Once back, the horses are clipped, re-shod, and their fitness built up in time for the Major General’s Inspection in April. This is a cavalry-only rehearsal for QBP in Hyde Park, inspected by Major General Ben Bathurst, Major General commanding the Household Division. After Easter, the work really begins.

“We start with troop training in the park [25 horses and men], then squadron training [100 horses and men], and then regimental training [the full complement of 200],” says Col Williams.

Then the early-morning rehearsals begin, with soldiers getting into work at 2am.
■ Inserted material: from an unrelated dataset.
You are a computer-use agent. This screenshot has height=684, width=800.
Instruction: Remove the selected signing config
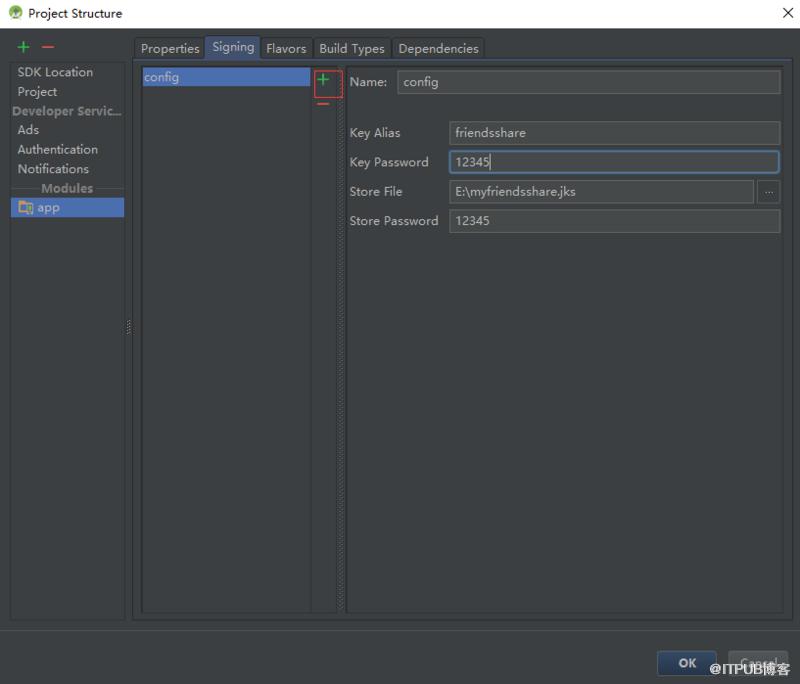pos(323,104)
Several of these take place before the triumvirate of public events on successive Saturdays – Trooping the Colour reviewed first by the Major General, then by the Colonel of the Regiment (this year, Grenadier Guards’ colonel HRH the Duke of York) and finally QBP this weekend.

Other senior royals and business leaders were also present at the state banquet (Photo: Getty)
The Queen’s State Banquet for President Donald Trump this week (Photo: Getty)
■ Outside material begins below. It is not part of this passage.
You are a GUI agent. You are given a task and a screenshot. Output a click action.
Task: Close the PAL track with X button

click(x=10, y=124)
Horses on the streets of London

Life at Hyde Park Barracks is busy; the morning exercise through the streets of London is at 7am, after which preparations for Queen’s Life Guard commence.

As well as the plumes on top of their metal helmets – red for the Blues and Royals and white for the Life Guards – ceremonial kit comprises a metal cuirass (a breast- and back-plate of armour) and heavy leather jackboots, all of which must be pristine. Up to eight hours of work can go into the boots alone.

Trooper Kyle Tagg of the Blues and Royals is also riding on his first QBP this year, and admits he is “100 per cent excited” about it. “You don’t join the Household Division not to parade in front of the Queen.”

The ‘Blue Mafia’

Among the 1,400 Household Division soldiers on QBP this year are the cavalry’s riding staff, nicknamed the “Blue Mafia”, after their navy uniforms. Staff Corporal Carl Lacey, a senior riding instructor, has been in the regiment for 19 years. His role on the parade is to look after the young horses still in training.

“They’re babies, so they won’t have seen the crowds before,” he says. There is little that can be done if a cavalry horse decides that enough is enough on parade. “The best thing to do is sit tight,” says SCpl Lacey.

He is famous for being able to walk into a yard and name every horse. “About 10 years ago I managed to name 37 out of 40 horses just looking at their faces.”

(Photo: Getty)

The drum horses

While the horses are used to going out on parade every day for Queen’s Life Guard duties, in the stables at Hyde Park there’s a group of horses with a different job – the drum horses.

These four Shire horses are looked after by Trooper William Calcott-James from the Life Guards. He rides them out on the road at walking pace. “We want a horse that doesn’t want to trot or canter so on the parades they’re not mucking around,” he says.

While the cav blacks are big, the drum horses tower over them. Young Harry, for instance, who is yet to pass out of drum horse school and be officially named by the Queen, is 18.2 hands (6ft 2in).

The Queen’s Birthday Parade

It’s an enormous privilege to be involved in the Queen’s Birthday Parade, says Corporal of Horse Garreth Cowen of the Blues and Royals. “For that moment in time, there’s no divisions in the country, or at least it feels that way. To say you’ve ridden on that parade in full state kit is pretty special.”

Col Williams has seen a lot of soldiers come and go through the regiment. “Ask them what’s your best day in the army, and they’ll say the QBP. These are the memories that will live forever.”